:: Work instructions ::
How many lines in the data below include the word "folder"? Respond with the number, nothing more.

Top of Data section

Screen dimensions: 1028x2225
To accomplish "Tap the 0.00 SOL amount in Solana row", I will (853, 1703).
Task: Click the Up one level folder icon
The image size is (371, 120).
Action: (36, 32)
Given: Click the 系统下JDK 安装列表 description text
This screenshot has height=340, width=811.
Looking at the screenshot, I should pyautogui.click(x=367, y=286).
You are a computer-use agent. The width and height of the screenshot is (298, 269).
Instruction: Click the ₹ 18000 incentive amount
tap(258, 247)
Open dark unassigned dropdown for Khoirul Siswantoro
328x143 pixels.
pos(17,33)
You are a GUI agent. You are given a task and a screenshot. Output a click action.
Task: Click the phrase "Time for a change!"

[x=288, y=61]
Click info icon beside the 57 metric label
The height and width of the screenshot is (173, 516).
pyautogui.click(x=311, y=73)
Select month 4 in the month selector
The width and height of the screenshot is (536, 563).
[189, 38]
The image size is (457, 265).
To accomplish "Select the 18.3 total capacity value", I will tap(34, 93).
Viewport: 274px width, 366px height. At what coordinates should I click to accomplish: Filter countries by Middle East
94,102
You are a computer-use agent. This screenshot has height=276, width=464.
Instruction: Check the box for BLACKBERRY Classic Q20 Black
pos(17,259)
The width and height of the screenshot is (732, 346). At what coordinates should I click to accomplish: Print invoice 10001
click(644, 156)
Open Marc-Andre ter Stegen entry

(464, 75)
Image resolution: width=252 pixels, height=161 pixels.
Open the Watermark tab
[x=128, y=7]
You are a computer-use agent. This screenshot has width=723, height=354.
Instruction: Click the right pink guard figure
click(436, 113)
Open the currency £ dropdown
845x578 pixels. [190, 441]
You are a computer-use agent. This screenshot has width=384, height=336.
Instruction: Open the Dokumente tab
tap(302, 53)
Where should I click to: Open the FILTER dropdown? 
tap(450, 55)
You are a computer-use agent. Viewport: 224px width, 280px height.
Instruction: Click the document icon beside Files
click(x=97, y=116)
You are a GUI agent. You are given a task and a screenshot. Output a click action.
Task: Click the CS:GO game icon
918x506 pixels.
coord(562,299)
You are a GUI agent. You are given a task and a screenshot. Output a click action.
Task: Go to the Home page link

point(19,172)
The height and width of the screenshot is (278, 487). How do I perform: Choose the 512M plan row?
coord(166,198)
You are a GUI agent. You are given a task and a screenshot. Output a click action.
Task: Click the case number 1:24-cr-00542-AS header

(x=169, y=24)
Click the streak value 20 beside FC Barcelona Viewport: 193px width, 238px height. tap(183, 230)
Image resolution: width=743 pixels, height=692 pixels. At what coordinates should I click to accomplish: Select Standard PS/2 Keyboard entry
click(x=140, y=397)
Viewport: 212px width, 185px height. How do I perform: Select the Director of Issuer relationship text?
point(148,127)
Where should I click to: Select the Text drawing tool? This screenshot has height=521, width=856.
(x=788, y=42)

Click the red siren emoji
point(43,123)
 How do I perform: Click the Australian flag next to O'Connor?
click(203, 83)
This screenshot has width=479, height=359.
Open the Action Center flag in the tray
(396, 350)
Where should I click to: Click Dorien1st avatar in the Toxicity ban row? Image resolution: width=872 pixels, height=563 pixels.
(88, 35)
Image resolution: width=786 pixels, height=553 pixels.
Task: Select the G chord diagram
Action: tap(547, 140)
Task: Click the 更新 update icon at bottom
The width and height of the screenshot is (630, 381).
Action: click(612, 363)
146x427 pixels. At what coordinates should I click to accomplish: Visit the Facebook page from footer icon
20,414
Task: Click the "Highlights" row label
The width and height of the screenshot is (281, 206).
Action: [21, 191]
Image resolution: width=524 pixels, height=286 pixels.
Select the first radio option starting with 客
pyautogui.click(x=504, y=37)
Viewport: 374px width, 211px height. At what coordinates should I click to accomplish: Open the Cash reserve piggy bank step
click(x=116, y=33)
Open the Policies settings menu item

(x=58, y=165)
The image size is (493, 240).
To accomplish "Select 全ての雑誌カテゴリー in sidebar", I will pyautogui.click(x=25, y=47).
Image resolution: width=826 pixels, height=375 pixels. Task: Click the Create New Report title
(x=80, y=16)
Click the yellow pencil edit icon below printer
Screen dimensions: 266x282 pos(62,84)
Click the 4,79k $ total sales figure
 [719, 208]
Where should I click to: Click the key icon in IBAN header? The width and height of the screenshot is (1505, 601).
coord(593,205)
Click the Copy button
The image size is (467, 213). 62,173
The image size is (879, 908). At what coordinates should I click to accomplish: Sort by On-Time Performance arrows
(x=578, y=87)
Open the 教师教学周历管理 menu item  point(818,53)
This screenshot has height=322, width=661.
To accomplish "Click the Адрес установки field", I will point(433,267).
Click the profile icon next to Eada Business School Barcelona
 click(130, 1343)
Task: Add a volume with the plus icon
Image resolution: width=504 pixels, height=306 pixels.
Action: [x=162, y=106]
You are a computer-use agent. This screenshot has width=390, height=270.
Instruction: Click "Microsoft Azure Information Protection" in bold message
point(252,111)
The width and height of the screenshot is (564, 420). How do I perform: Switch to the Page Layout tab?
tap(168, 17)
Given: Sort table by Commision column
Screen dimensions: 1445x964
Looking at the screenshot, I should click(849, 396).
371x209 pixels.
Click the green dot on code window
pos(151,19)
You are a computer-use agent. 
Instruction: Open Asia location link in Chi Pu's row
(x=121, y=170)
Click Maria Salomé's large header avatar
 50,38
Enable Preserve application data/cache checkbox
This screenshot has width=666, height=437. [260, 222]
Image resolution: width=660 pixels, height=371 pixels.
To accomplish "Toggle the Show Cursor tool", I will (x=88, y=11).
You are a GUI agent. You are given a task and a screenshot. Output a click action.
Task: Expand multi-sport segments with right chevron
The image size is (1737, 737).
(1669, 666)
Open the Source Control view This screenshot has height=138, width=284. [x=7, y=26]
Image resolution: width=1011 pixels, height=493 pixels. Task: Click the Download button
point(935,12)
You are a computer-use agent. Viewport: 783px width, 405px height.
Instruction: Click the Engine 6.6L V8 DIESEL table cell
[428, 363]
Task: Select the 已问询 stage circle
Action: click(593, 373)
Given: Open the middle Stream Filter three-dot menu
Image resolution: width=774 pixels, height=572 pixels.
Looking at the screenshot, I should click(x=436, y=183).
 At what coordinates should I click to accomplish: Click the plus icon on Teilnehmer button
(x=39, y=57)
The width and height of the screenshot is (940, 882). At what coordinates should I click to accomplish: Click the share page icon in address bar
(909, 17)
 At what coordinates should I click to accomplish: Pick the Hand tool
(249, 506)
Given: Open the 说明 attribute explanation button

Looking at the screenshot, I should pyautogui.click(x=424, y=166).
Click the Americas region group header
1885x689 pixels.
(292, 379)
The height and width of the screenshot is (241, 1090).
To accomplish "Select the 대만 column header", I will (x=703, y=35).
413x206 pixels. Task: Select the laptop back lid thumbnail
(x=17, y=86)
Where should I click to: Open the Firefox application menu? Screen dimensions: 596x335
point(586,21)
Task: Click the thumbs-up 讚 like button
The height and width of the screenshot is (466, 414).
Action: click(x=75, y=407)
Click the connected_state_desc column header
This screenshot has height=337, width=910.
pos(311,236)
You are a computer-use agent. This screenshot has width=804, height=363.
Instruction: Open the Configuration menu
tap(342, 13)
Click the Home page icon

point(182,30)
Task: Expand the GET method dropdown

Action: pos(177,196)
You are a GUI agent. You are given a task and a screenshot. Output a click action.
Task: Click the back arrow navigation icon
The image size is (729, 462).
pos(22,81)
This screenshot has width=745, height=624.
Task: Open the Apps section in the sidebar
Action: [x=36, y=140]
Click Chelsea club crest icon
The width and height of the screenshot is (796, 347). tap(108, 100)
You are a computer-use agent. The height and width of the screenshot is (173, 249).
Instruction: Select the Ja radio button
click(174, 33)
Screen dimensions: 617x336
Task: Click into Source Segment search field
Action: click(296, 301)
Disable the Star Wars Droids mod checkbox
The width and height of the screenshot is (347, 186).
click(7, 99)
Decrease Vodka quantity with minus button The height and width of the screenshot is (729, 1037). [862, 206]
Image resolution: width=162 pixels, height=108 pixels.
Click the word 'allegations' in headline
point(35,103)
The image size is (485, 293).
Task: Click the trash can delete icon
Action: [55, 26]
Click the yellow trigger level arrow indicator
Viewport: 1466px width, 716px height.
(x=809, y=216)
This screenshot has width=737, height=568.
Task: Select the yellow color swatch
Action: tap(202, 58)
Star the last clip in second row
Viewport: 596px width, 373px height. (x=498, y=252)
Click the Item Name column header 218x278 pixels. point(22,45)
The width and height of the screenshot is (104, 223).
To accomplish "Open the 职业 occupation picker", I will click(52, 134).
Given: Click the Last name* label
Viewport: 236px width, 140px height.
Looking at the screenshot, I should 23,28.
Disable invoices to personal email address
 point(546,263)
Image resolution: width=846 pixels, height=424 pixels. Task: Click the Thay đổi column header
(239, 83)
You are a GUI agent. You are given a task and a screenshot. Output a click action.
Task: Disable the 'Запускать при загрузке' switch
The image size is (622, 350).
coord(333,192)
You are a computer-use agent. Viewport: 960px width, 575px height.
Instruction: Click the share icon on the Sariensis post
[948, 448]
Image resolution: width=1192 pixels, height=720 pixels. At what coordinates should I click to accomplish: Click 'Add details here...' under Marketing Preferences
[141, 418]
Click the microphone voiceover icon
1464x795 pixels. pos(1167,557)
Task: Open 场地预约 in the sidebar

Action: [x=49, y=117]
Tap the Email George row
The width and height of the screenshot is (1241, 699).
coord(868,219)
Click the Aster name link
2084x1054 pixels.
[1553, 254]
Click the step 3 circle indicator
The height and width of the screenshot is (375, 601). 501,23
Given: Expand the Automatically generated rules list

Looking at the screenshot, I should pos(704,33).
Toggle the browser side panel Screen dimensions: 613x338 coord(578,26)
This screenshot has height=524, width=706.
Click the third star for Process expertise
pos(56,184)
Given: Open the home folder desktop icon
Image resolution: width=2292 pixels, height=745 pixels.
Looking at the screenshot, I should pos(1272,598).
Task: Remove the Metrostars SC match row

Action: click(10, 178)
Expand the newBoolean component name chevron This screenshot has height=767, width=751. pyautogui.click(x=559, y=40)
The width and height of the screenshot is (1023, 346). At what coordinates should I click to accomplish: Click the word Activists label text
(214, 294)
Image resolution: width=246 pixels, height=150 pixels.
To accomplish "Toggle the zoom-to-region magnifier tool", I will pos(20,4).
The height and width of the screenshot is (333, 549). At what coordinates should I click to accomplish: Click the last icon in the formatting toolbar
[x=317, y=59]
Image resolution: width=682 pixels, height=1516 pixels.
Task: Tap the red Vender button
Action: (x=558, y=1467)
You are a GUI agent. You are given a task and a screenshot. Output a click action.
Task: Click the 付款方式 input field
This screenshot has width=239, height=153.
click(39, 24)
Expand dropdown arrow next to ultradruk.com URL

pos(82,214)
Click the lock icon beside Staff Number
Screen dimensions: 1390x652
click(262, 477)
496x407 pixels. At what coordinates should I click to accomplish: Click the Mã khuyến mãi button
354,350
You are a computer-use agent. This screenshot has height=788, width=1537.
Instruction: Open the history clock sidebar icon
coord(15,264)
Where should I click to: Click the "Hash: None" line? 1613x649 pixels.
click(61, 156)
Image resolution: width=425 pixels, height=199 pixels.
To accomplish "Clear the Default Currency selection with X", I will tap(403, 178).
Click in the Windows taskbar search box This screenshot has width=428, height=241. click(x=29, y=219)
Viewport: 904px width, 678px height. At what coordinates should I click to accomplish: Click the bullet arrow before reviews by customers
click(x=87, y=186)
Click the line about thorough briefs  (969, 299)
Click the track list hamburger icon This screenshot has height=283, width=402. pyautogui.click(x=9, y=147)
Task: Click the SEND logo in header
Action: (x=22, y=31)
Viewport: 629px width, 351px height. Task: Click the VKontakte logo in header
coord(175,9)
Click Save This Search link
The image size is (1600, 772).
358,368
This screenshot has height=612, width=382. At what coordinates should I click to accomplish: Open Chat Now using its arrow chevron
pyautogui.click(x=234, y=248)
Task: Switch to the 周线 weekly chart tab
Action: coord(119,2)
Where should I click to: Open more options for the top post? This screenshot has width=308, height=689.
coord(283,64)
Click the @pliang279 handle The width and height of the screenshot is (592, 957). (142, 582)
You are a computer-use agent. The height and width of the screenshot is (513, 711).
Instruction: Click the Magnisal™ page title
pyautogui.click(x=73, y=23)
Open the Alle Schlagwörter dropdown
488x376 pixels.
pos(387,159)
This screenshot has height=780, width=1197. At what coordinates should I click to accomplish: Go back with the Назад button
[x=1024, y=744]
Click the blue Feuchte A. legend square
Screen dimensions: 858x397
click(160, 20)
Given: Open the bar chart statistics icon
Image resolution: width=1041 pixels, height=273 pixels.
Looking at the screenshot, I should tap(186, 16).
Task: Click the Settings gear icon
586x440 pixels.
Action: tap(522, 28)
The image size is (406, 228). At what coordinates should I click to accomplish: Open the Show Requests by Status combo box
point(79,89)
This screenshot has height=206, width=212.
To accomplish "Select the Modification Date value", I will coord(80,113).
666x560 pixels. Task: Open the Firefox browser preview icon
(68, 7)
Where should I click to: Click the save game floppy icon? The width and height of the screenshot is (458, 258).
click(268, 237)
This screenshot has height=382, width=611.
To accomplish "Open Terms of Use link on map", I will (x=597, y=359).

Bottom of Data section

:: Result below ::
2